Cupertino,
California
October 5th
Oh my God.
They had Gwen.
This was crazy, I didn’t know how they could move so fast. They couldn’t have known who I was before the incident with the
bus, yet it was not 24 hours later and they had already made on attempt to get
the ring and were destroying my company and had kidnapped Gwen. In my worst nightmares I hadn’t expected an
organization this ruthless and effective.

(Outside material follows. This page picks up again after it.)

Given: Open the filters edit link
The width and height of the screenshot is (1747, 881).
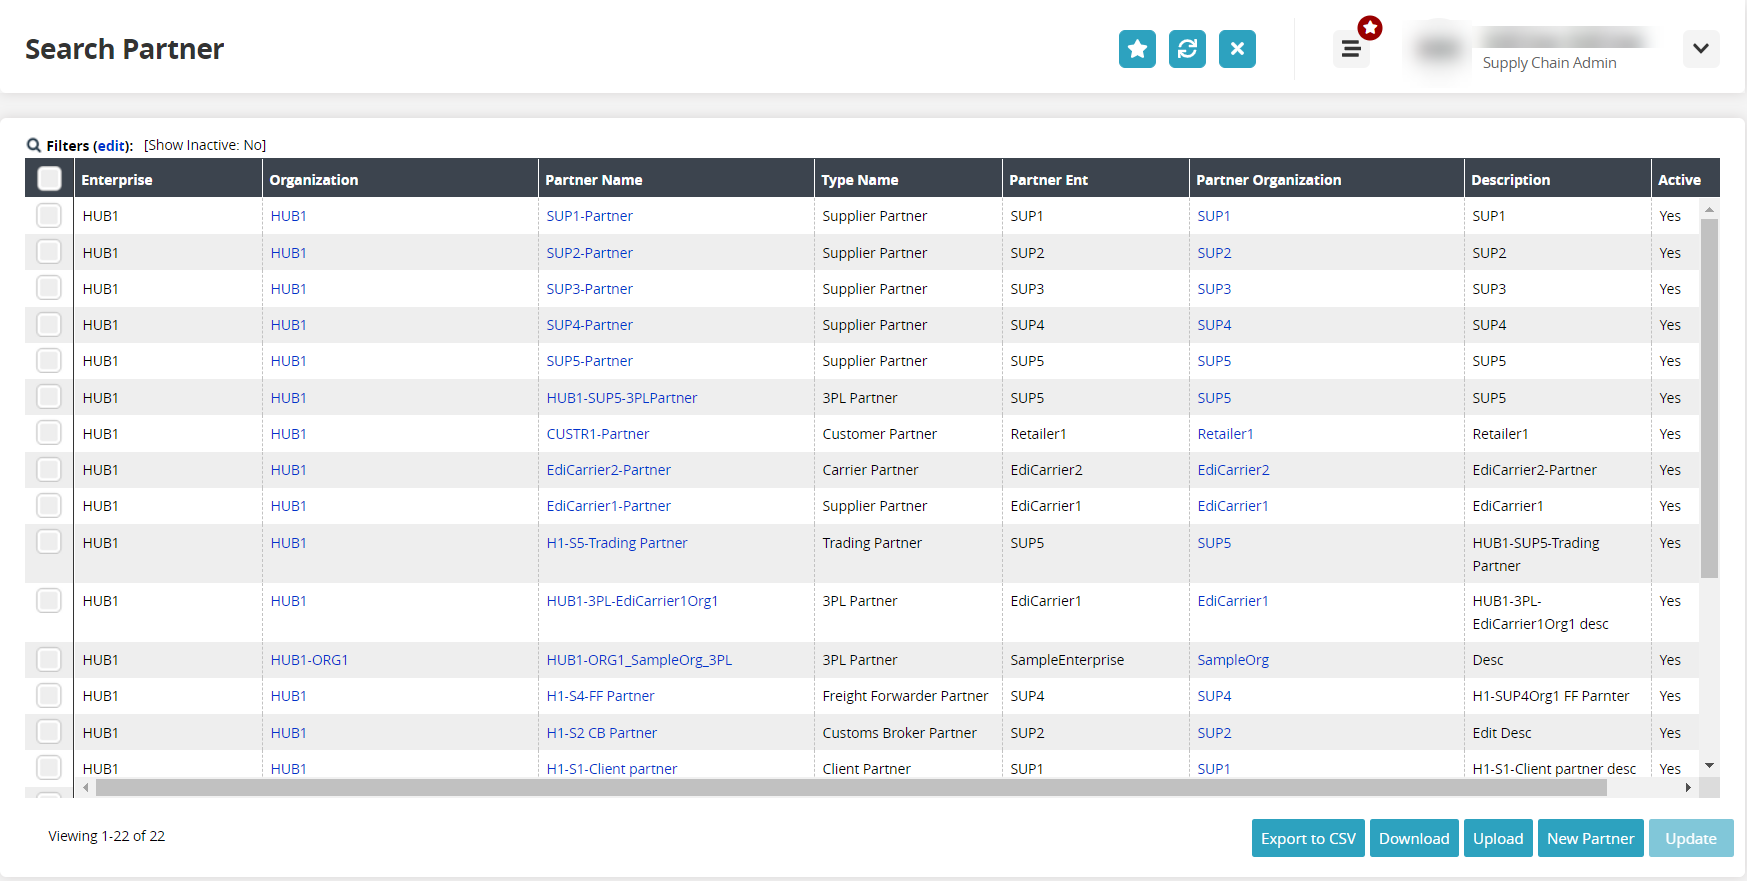Looking at the screenshot, I should point(111,146).
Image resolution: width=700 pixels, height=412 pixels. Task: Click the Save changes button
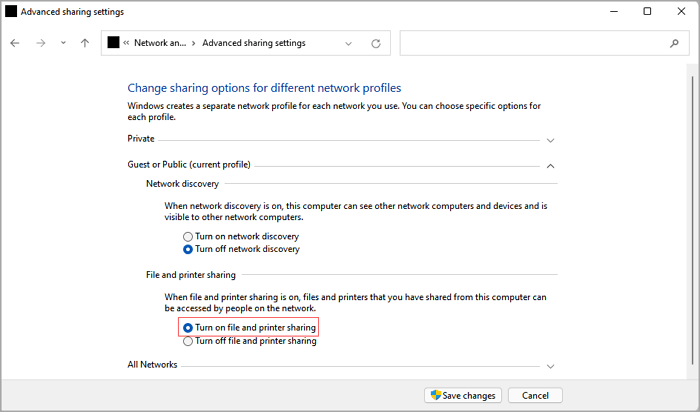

I didn’t go home, I was scared of what might be waiting for me there, so
instead I went to a local mall and bought a fresh T-shirt, which I went into
the washroom to put on. I walked up and down the mall, afraid that everywhere I
looked I might see another Core member, but everything looked normal. I didn’t see much, just walked up and down
the mall, waiting for a call.
I finally got
the call at about 11:00am. “Yes?” I
said.
“This is the
Core.”
“What do you
want?”
“We want the
item that was given to you.”
Oh, god. “Is Gwen hurt?”
“No, your
girlfriend is fine. Give us the ring
and everything will work out.”
“Let me talk
with her,” I said.
They put Gwen
on the phone. “God, Peter, they’re
terrorists. Call the police, don’t give
in, Peter,” she cried, and then they cut her off.
I couldn’t
change the flow of events, I didn’t have any control, I didn’t have any
choice. They had forced this upon me,
and there was nothing that I could do, but I needed to see the situation, maybe
there was some leverage that I had. I
knew they had to get the ring willingly, and I had other information that Leonardo
had given me, and best of all they didn’t know that I knew those things, and
maybe that would be an advantage, but in any event… there was no choice, I
needed to try and get Gwen.
“Where should
I meet you?”
“There is an
abandoned warehouse at First and Brannon.
We’ll be on the top floor. Meet
us there in ten minutes.”
Gods, that
wasn’t enough time. “I need more time
than that.”
“If you need
more time, Gwen will be dead. You make
the choice.”
“God dammit,
even traffic will take me longer than that.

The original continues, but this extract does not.